Stief kwartiertje
Hoe zou ik dat eigenlijk vinden als student, zo’n vervroeging van de collegetijd met maar liefst vijftien minuten? Als docent weet ik het wel – ik moet er niet aan denken. Maar ja, ik moet er überhaupt niet aan denken om ’s ochtends college te moeten geven. Ik ben in de vroege morgen niet op mijn best, weet ik uit ervaring – maar studenten ook niet, weet ik evenzeer uit ervaring. Lang geleden mocht ik op de vrijdagochtend om 08.45 uur proberen de jongelui wat over de parlementaire geschiedenis van ons land bij te brengen, en dat was voor niemand leuk. Vrijdagochtend – da’s de ochtend na de donderdagnacht, de nacht die studenten doorgaans in uitgaansgelegenheden doorbrengen. Ik had vaak het donkerbruine vermoeden dat er wat studenten rechtstreeks uit de kroeg mijn college ingerold waren, aan hun concentratie (geen) en geur (veel) te merken. Nee, geef mij maar de middagcolleges. Dan ben ik zelf ook beter te genieten.

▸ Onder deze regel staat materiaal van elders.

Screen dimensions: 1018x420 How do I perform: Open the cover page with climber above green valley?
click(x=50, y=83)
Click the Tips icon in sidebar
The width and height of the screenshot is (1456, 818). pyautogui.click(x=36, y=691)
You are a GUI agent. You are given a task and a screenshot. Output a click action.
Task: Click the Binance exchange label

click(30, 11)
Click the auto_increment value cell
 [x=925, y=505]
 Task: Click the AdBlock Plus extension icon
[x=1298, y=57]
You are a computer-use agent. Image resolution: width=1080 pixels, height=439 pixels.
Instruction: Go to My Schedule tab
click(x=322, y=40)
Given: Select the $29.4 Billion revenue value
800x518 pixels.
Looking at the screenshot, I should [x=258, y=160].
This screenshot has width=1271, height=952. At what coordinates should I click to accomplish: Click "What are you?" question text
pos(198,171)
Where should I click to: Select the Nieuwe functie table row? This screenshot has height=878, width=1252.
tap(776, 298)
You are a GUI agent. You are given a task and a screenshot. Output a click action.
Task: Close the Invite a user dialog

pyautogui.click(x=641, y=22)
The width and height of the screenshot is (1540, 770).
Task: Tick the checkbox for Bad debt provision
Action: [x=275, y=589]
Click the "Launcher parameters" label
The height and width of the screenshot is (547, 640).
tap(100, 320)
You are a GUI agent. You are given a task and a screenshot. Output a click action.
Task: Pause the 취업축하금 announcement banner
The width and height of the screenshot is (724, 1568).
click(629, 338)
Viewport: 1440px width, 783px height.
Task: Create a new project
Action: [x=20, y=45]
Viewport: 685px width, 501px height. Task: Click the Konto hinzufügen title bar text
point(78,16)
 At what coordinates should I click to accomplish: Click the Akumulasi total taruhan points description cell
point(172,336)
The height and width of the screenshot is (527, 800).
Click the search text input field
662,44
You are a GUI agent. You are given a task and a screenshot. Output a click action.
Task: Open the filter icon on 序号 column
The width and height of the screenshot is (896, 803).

Als student politicologie in de jaren tachtig trok je je natuurlijk bijzonder weinig aan van de aanvangstijden van colleges. Enkele vakken waren de moeite van het opstaan niet eens waard (of liever, enkele docenten waren die moeite niet waard, er was er zelfs één die letterlijk een collegedictaat voorlas dat voor een schamele som geld te koop was bij de dictatencentrale) en sowieso begonnen de paar colleges die we hadden niet voor elf uur. Wat heet, kwart óver elf – want we hadden natuurlijk eerst het academisch kwartiertje. En – ook niet geheel onbelangrijk – de aanwezigheidsplicht bestond niet of nauwelijks. Het werd in hoge mate aan de verantwoordelijkheid van de student gelaten of hij of zij al dan niet een collegereeks volgde.
Nu wil ik echt niet beweren dat vroeger alles beter was, zelfs niet in mijn studententijd, maar ik vraag me vaak wel af of de veranderingen in de tussentijd ook verbeteringen zijn geweest. De aanwezigheidsplicht en überhaupt het steeds verder beperken van de studievrijheid – al is het maar door de forse beknotting van de studieduur – hebben gezorgd voor steeds schoolser universitair onderwijs, waarbij de vorming tot onafhankelijk kritisch denker ondergeschikt lijkt te zijn geworden aan het studierendement. En in die ontwikkeling past het vervroegen van collegetijden naar gewone middelbare schooltijden helemaal.
Lees alle columns van PH neutraal
peter schreef op 14 november 2017 om 09:26
Sinds wanneer is er een causaal verband tussen de vorming tot onafhankelijk kritisch denker en de aanvangstijd van de colleges?
Beau Cox schreef op 16 november 2017 om 21:20
Sinds wanneer is een observatie en mogelijke interpretatie een omgekeerd causaal verband?
Erik schreef op 14 november 2017 om 16:58
Sowieso is de vervroeging van de collegetijd niet prettig.